:: ABOUT THIS TASK ::
Pictures aside, output each record exactly.

BEGIN

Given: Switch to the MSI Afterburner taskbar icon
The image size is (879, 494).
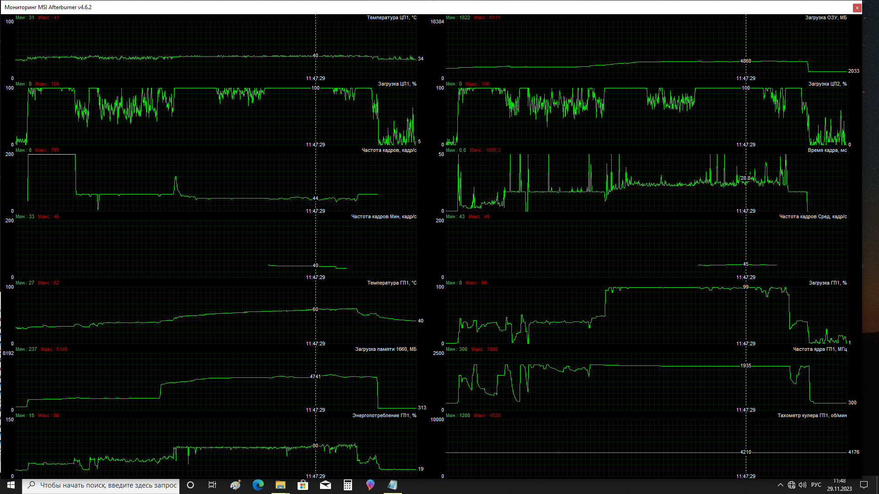Looking at the screenshot, I should (x=392, y=485).
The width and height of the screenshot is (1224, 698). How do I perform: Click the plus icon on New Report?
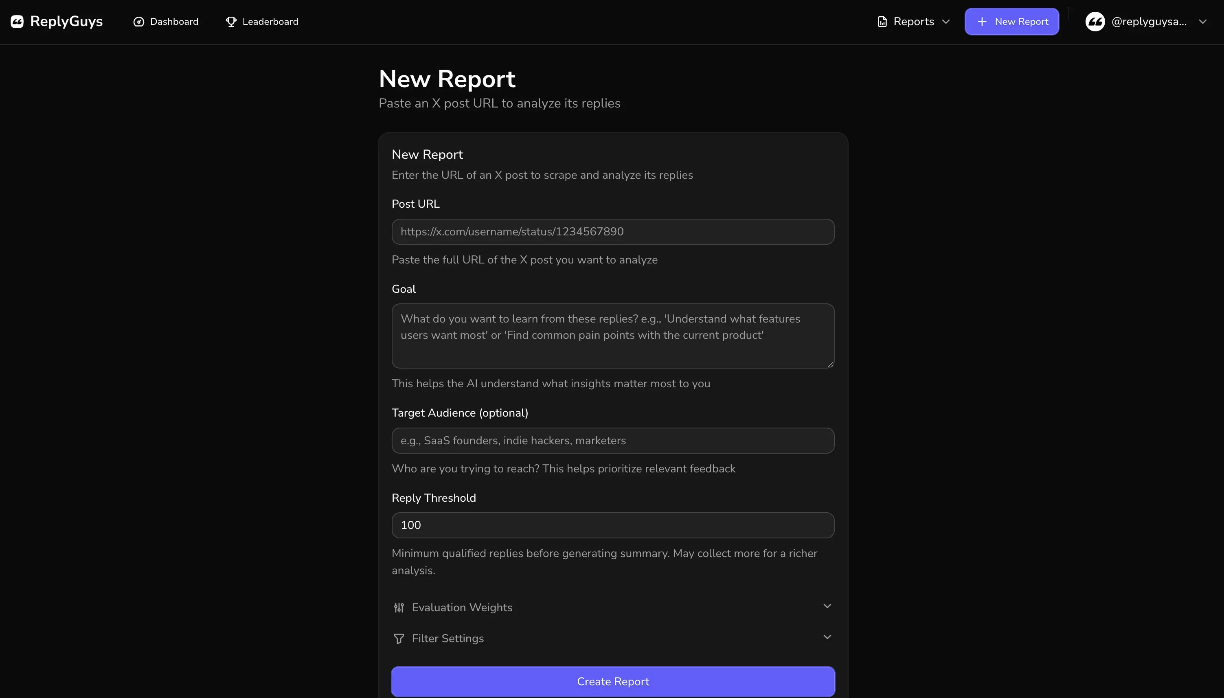point(982,21)
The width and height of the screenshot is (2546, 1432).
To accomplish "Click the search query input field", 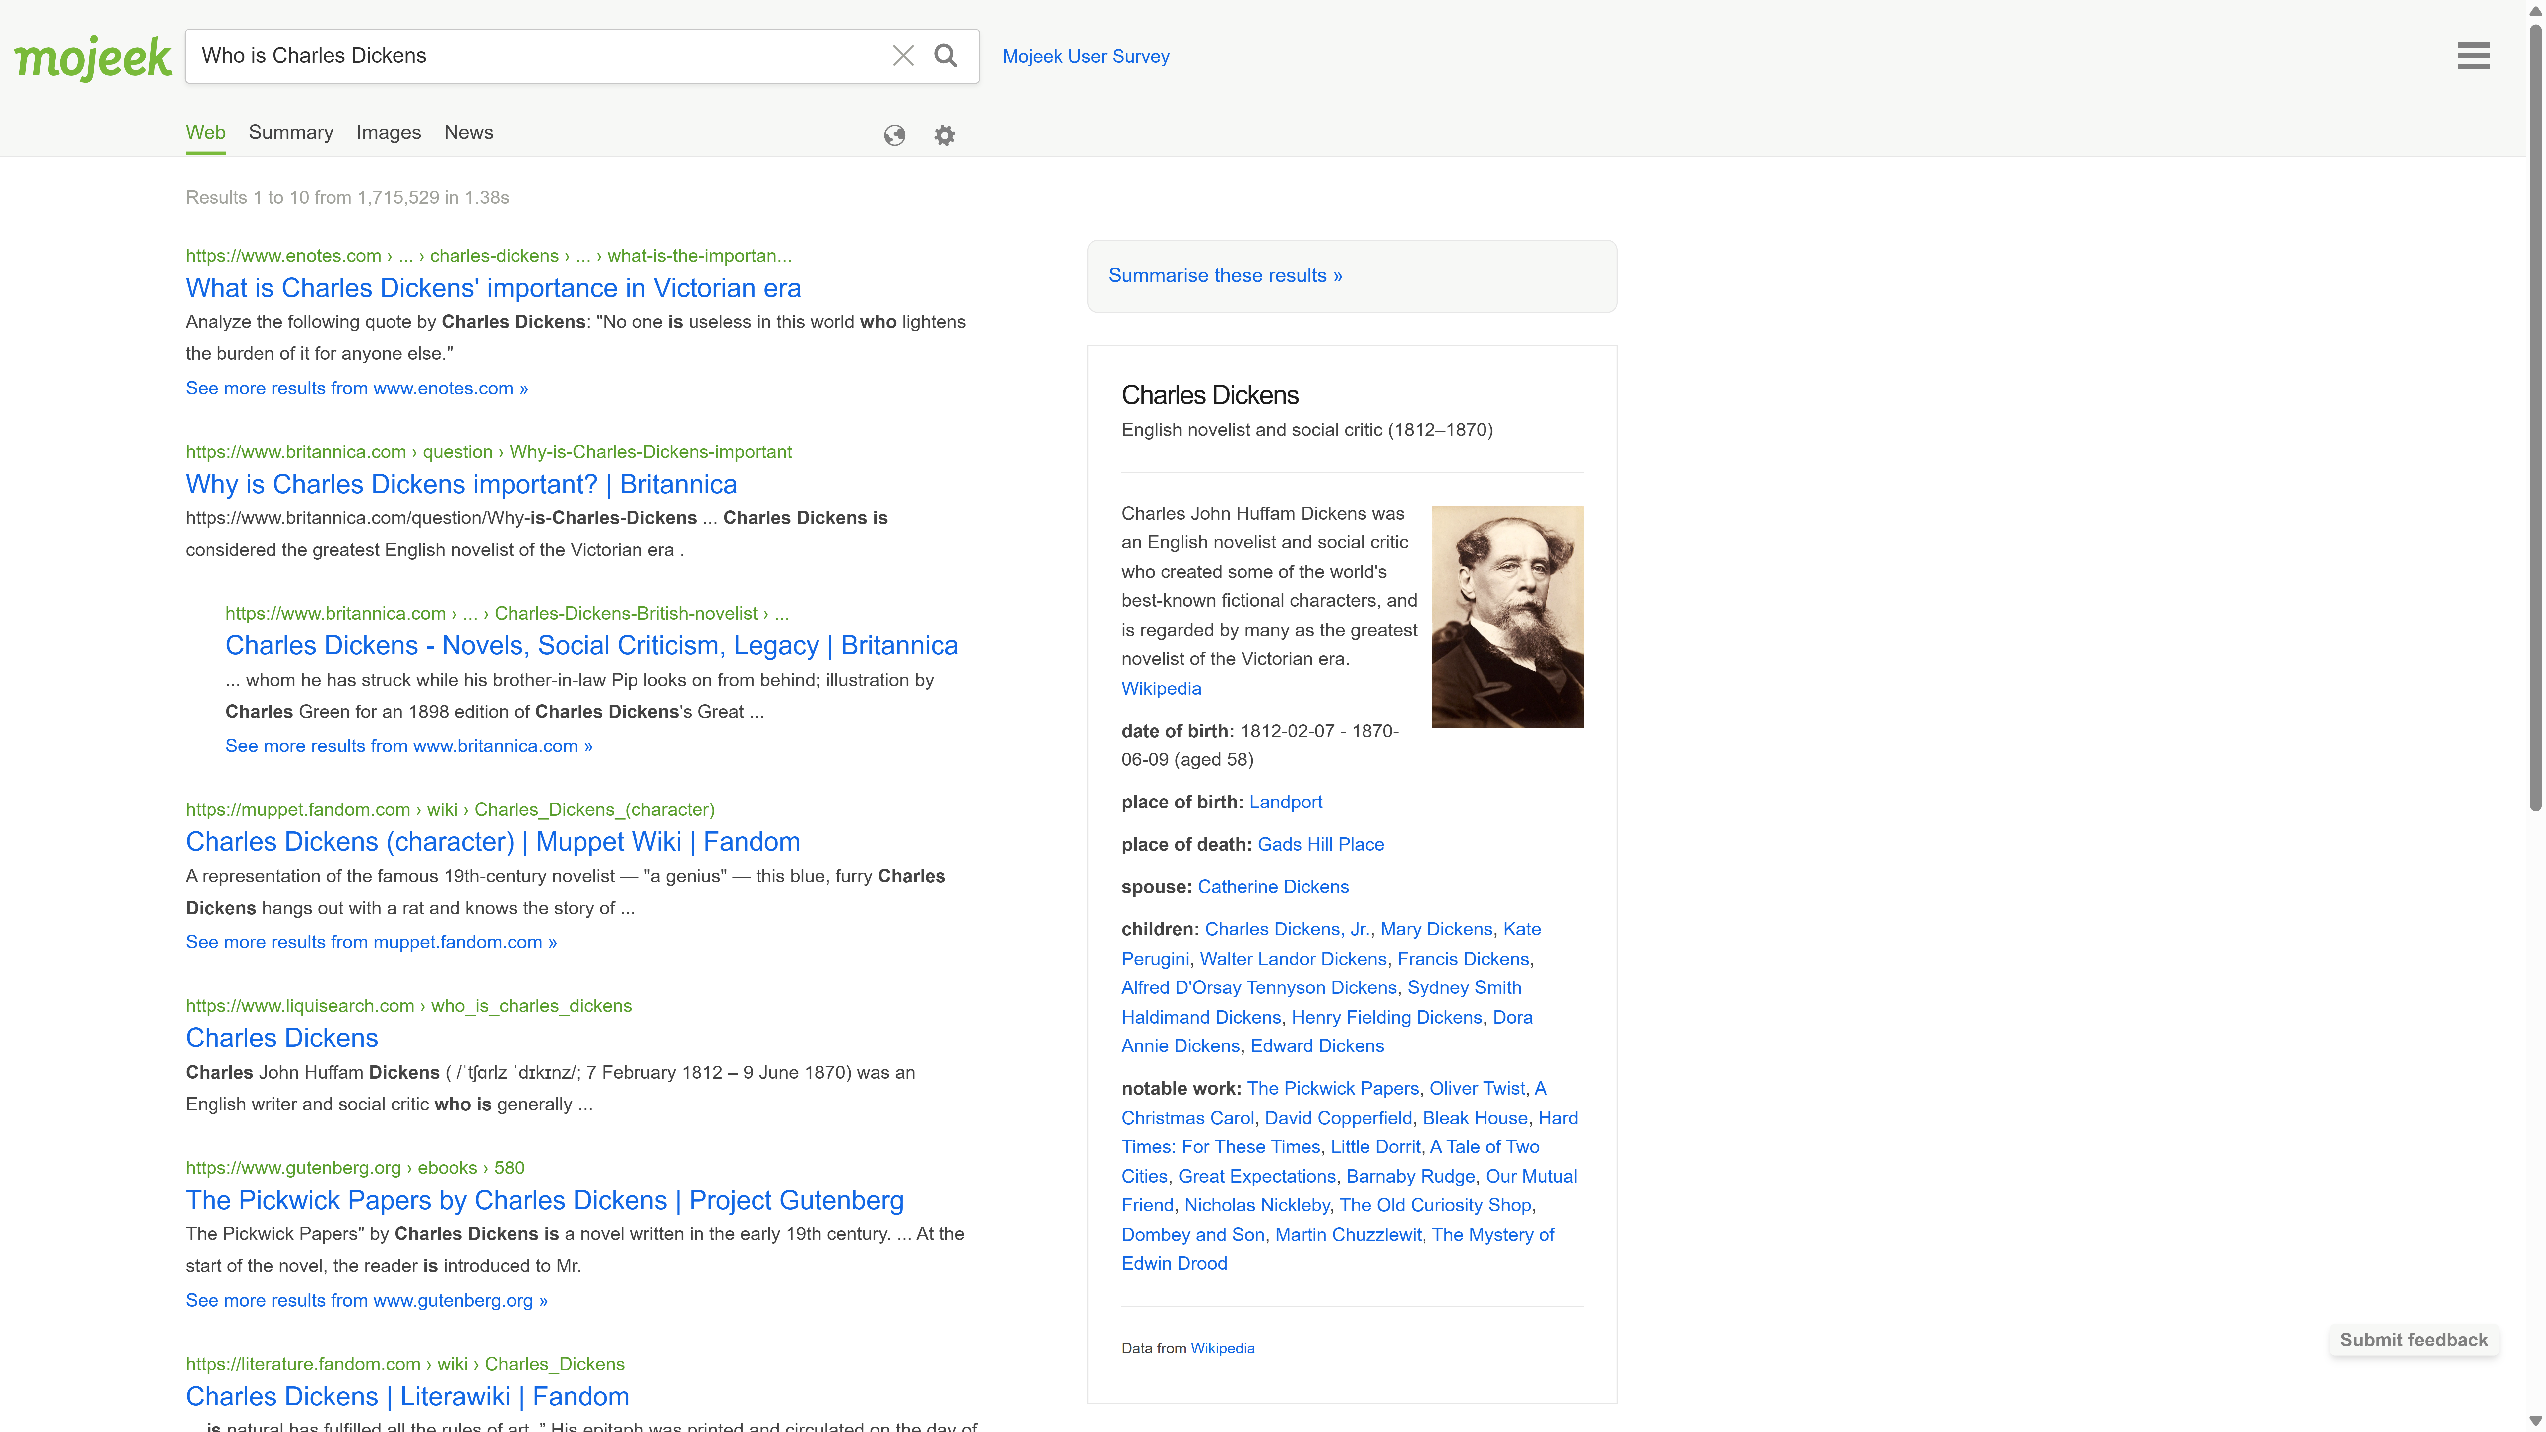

END

:: SOLUTION TO THE EXERCISE ::
Given: Switch to the MSI Afterburner taskbar icon
The image size is (879, 494).
Looking at the screenshot, I should (x=392, y=485).
The width and height of the screenshot is (1224, 698). How do I perform: Click the plus icon on New Report?
point(982,21)
The width and height of the screenshot is (2546, 1432).
To accomplish "Click the search query input field", 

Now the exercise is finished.